O governo de Minas Gerais negou nesta quarta-feira, 25 de fevereiro, que tenha reduzido investimentos em prevenção contra desastres climáticos. A nota veio em resposta a uma reportagem do G1 e do jornal O Globo que apontou queda de cerca de 96% nos gastos de um programa estadual voltado ao combate aos impactos das chuvas entre 2023 e 2025.
O que diz a reportagem
Com base em dados do Portal da Transparência do estado de Minas Gerais, o G1 identificou que o programa “Suporte às ações de combate e resposta aos danos causados pelas chuvas” registrou queda expressiva nos valores pagos ao longo de três anos consecutivos.

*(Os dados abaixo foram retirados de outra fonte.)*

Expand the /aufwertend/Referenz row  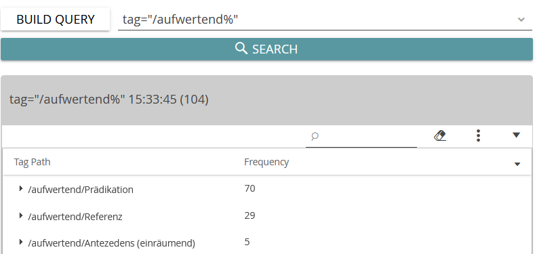(x=21, y=215)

Em 2023, o programa movimentou R$ 134,8 milhões. No ano seguinte, o valor caiu para R$ 41,1 milhões. Em 2025, os desembolsos somaram R$ 5,8 milhões, uma redução de 96% em relação ao início do período analisado.
O que diz o governo
Em nota, o governo do estado classificou as informações como “não verdadeiras” e afirmou que os investimentos, na realidade, cresceram. Segundo o executivo estadual, os recursos aplicados em prevenção contra desastres em 2025 somaram R$ 1,9 bilhão, o segundo maior valor registrado nos dois mandatos do governador Romeu Zema, perdendo apenas para o período da pandemia de Covid-19. O governo afirma ainda que, na média anual, os investimentos aumentaram 170% em relação ao último ano do governo anterior.

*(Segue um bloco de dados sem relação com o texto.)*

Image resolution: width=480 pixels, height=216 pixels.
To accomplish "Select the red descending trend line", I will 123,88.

A discrepância entre os números do G1 e os do governo está na forma como os dados foram lidos. O executivo estadual argumenta que, com o tempo, despesas podem ser reclassificadas e agrupadas sob outras categorias contábeis para facilitar o gerenciamento dos recursos. Segundo o governo, a análise feita pelo G1 teria se restringido a um único programa orçamentário, sem considerar o conjunto de ações distribuídas por outras rubricas do orçamento.
O contexto político e humano
A disputa sobre os números acontece em meio a uma crise humanitária grave. Juiz de Fora e Ubá registraram mortes, desaparecimentos e destruição provocados pelas chuvas recentes, e equipes de bombeiros seguem nas buscas por vítimas.
O governo aproveitou a nota para lembrar que, por lei, a responsabilidade por fiscalizar construções irregulares e realizar obras de contenção é dos municípios, com base na Lei Federal 12.608 de 2012, que institui a Política Nacional de Proteção e Defesa Civil.
O que ainda não está claro
A versão do governo não foi acompanhada de detalhamento sobre como os R$ 1,9 bilhão em 2025 foram distribuídos entre as diferentes ações de prevenção, nem de quais rubricas orçamentárias comporiam esse total. Sem esse detalhamento, não é possível confirmar ou refutar, de forma independente, qual das duas leituras dos dados reflete com mais precisão a realidade dos investimentos estaduais em proteção contra desastres climáticos.
Os dados do Portal da Transparência são públicos e podem ser consultados por qualquer cidadão em transparencia.mg.gov.br.